𝐂𝐡𝐚𝐩𝐢𝐭𝐫𝐞 1

619 54 2
                                    


𝐃𝐨𝐮𝐱 𝐩𝐚𝐬𝐬𝐞́, 𝐭𝐫𝐢𝐬𝐭𝐞 𝐩𝐫𝐞́𝐬𝐞𝐧𝐭

Perdre le goût de vivre face à la mort d'un proche, conséquence dite humaine selon mon psychothérapeute. Et si je me suis promis de ne plus passer la porte de son cabinet, c'est pour la simple et bonne raison que je me sais avec certitude incapable de parvenir à dépasser mon deuil en me confortant dans l'idée que mon état s'explique par une simple réaction primaire.

À presque vingt-quatre ans, un accident trop soudain vient d'emporter l'homme qui partageait ma vie. Sous le choc de l'inacceptable nouvelle, mon corps s'est comme éteint. Et encore aujourd'hui, je tente de braver ma peine, en vain.

Mon quotidien se suffit de simplicité. Je reste passif, dans l'attente d'un signe. Quel signe ? Pas la moindre idée... C'est ainsi depuis de longues semaines, je reste prostré dans mon canapé, rejoignant mon lit vide quand la fatigue se fait trop importante. Les souvenirs accompagnent ma solitude. Terrorisé à l'idée d'oublier les traits délicats de mon petit ami, je ne peux m'empêcher de laisser les images de notre histoire tourner en boucle dans mes pensées. La galerie de mon portable m'offre tout le loisir de ressasser un bonheur envolé, abreuvant mes joues de larmes. La fatalité me brise peu à peu et il me paraît impensable de braver ma peine. Et si le passé semble me poursuivre, je le laisse alimenter ma douleur. Celle-ci, si vive, qu'elle ronge peu à peu ma raison.

Tout à réellement prit sens, ma vie, pour ainsi dire, a pris sens en apprenant mon admission pour l'université de New-York dont je redoutais, malgré l'excellence de mon dossier, une réponse négative. Mon départ de la Corée pour les États-Unis représentait une forme de renouveau. Ma famille, intolérante face à ce qu'ils percevaient comme une différence, m'éloigner me paraissais la plus sage des décisions. Désormais je me décharge de leurs idées préconçues.

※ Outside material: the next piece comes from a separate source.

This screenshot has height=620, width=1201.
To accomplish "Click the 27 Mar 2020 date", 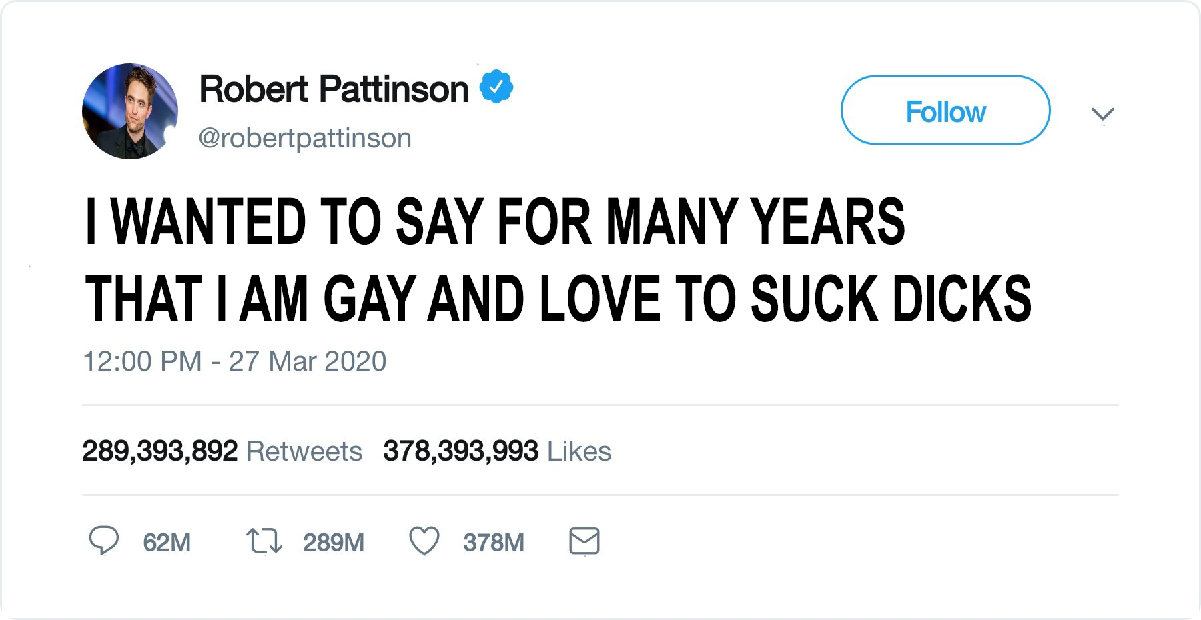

À mon arrivée sur le nouveau continent, mon meilleur ami m'attendait déjà depuis quelques années et tout naturellement, nous nous étions rapidement décidés à partager l'appartement du jeune homme. Yoongi n'étudiait plus depuis son départ, prônant davantage la rémunération de de petits jobs aux études universitaires. J'admirais la volonté de mon ami, il souhaitait échapper à la pression familiale, un aspect similaire de nos vies respectives que nous partagions et qui nous a tant rapproché quelques années plus tôt.

Et finalement, au détour d'une conversation, Yoongi m'avait confié que son frère désirait à son tour le rejoindre. Je connaissais de ce fameux frère que son prénom, vaguement évoqué aux cours de certaines conversations.

Un parfait coup de foudre.

Au moment même où mon regard a croisé le sien. Et sans savoir la réciprocité de nos sentiments, j'avais souffert pendant des mois de mon silence. Park Jimin hantait mes songes, perturbait mes sens. Et puis ce soir-là, ses lèvres sur les miennes... Je savais qu'il ne s'agissait pas d'une simple attirance. Pour dire vrai, je n'en doutais pas, seulement, ce baiser avait eu pour effet de renforcer cette idée bien établie.

Tout était parfait. Peut être trop parfait, mais la mort ne prévient pas, jamais.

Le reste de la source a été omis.